GSA Connects 2021 in Portland, Oregon

Paper No. 85-4
Presentation Time: 9:00 AM-1:00 PM

PORTRAYING RUNOUT AND INUNDATION FROM HURRICANE-INDUCED LANDSLIDES IN PUERTO RICO


BRIEN, Dianne1, REID, Mark1, CRONKITE-RATCLIFF, Collin1 and PERKINS, Jonathan2, (1)U.S. Geological Survey, P.O. Box 158, Moffett FIeld, CA 94035, (2)U.S. Geological Survey, Geology, Minerals, Energy, and Geophysics Science Center, P.O. Box 158, Moffett Field, CA 94035

Landslides can be destructive and potentially lethal in places where human infrastructure is present. In 2017, Hurricane Maria triggered more than 70,000 landslides in Puerto Rico; most landslides originated as shallow failures on steep slopes. After initiation, these landslides mobilized to varying degrees – some slides only traveled partway downslope, whereas others reached drainages and mobilized into long traveled debris flows. These moderate to high mobility landslides were likely to block roads, thereby disrupting access to medical services and electricity. As demonstrated by Hurricane Maria, forecasting the potential landslide runout zones is critical; however, many landslide-susceptibility maps do not identify areas vulnerable to landslide runout. To address this need, our methodology integrates user-provided potential landslide source zones with two methods to identify areas susceptible to landslide runout.

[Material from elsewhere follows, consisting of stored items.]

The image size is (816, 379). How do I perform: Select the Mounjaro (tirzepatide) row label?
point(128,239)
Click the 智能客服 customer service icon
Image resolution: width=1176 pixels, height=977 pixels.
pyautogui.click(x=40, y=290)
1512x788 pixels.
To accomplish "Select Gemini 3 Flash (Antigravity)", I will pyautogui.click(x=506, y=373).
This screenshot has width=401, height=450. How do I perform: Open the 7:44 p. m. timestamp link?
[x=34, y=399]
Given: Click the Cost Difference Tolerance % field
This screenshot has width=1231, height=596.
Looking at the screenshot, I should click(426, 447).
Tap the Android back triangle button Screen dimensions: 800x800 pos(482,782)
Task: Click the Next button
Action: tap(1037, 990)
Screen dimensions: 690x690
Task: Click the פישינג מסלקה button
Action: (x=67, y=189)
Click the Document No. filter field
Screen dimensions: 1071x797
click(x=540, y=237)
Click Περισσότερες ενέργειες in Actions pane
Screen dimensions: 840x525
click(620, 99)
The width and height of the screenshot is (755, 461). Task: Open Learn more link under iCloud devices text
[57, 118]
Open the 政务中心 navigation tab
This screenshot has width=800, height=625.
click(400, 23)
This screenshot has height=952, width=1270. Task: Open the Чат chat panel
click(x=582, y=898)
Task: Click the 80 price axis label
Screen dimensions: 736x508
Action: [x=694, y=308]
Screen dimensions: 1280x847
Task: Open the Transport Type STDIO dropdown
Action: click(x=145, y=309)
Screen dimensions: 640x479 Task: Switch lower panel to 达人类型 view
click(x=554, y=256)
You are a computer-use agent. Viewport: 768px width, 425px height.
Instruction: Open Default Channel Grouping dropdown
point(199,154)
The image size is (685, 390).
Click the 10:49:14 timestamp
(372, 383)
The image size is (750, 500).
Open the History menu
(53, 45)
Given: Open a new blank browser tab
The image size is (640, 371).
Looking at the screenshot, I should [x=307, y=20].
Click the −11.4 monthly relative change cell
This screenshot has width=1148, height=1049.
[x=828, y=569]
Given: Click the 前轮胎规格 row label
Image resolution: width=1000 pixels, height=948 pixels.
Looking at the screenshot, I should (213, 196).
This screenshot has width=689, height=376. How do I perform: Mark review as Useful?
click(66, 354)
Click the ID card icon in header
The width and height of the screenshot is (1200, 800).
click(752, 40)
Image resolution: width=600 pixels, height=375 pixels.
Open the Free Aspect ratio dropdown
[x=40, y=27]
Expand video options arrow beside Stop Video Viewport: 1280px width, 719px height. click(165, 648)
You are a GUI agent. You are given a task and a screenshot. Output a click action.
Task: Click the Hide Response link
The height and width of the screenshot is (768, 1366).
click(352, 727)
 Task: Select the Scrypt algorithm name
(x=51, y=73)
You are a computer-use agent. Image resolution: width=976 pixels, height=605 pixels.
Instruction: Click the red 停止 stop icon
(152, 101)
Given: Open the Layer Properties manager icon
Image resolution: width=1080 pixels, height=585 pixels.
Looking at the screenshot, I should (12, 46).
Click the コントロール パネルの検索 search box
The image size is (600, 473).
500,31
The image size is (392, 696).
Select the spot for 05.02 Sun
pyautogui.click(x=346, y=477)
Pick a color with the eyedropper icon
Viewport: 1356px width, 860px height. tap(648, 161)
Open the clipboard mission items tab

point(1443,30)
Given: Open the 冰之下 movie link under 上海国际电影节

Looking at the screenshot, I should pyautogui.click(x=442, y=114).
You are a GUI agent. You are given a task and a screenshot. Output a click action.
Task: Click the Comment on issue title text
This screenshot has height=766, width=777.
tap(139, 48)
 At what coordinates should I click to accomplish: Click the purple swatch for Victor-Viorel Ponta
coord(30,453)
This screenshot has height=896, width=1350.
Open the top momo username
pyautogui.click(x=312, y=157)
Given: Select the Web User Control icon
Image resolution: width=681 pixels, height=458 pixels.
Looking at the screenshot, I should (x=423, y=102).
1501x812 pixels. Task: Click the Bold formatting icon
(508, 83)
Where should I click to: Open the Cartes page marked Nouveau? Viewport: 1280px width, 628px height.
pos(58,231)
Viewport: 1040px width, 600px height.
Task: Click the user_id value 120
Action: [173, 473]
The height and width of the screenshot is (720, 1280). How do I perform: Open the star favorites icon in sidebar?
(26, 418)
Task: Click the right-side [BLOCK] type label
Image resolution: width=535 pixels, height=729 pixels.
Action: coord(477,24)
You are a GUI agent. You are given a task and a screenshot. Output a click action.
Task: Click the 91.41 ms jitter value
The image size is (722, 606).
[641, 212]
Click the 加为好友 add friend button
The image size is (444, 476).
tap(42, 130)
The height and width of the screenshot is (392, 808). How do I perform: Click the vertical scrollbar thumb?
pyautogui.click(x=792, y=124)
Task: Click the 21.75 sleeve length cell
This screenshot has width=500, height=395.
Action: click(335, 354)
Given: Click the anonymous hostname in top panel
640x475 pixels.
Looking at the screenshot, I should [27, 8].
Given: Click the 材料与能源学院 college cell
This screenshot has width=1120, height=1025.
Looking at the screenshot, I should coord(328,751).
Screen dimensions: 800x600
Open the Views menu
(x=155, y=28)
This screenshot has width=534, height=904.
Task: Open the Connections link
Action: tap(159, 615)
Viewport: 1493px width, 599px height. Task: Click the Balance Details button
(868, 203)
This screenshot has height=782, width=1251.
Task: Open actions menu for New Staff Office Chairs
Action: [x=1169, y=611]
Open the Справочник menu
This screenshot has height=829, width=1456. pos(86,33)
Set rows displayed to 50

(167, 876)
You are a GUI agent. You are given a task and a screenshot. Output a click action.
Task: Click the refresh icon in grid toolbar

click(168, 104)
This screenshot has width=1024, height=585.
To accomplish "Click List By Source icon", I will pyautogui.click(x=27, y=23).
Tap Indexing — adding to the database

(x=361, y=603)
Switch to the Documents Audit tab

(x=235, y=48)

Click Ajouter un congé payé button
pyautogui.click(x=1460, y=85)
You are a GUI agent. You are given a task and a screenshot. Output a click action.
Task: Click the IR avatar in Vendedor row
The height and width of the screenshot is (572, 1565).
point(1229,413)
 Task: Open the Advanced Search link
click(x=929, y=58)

We build on USGS research combining soil depth and slope-stability modeling (TRIGRS) used to identify areas susceptible to shallow landslides. The areas susceptible to shallow landslides provide initial source zones for our two methods to identify potential runout and inundation zones. For moderate mobility slides, we define runout zones by height/length from the source. For channelized debris flows (a minority of landslides), we identify inundation zones using empirical volume-area relationships in concert with empirical debris-flow growth factors. Our growth factors integrate growth over a drainage network and are defined as a function of upstream contributing landslide source areas. This approach determines the spatial distribution and volumes of potential debris flows. We apply these methods in three municipalities that had high landslide density from Hurricane Maria: Utuado, Lares, and Naranjito, covering a total area of 560 km2. The resulting maps provide a preliminary assessment of areas susceptible to landslide runout from mobile landslides. Our USGS software package, Grfin (growth+flow+inundation) Tools (under development), integrates these methods and enables runout assessment over large regions without the computational effort required by physics-based models.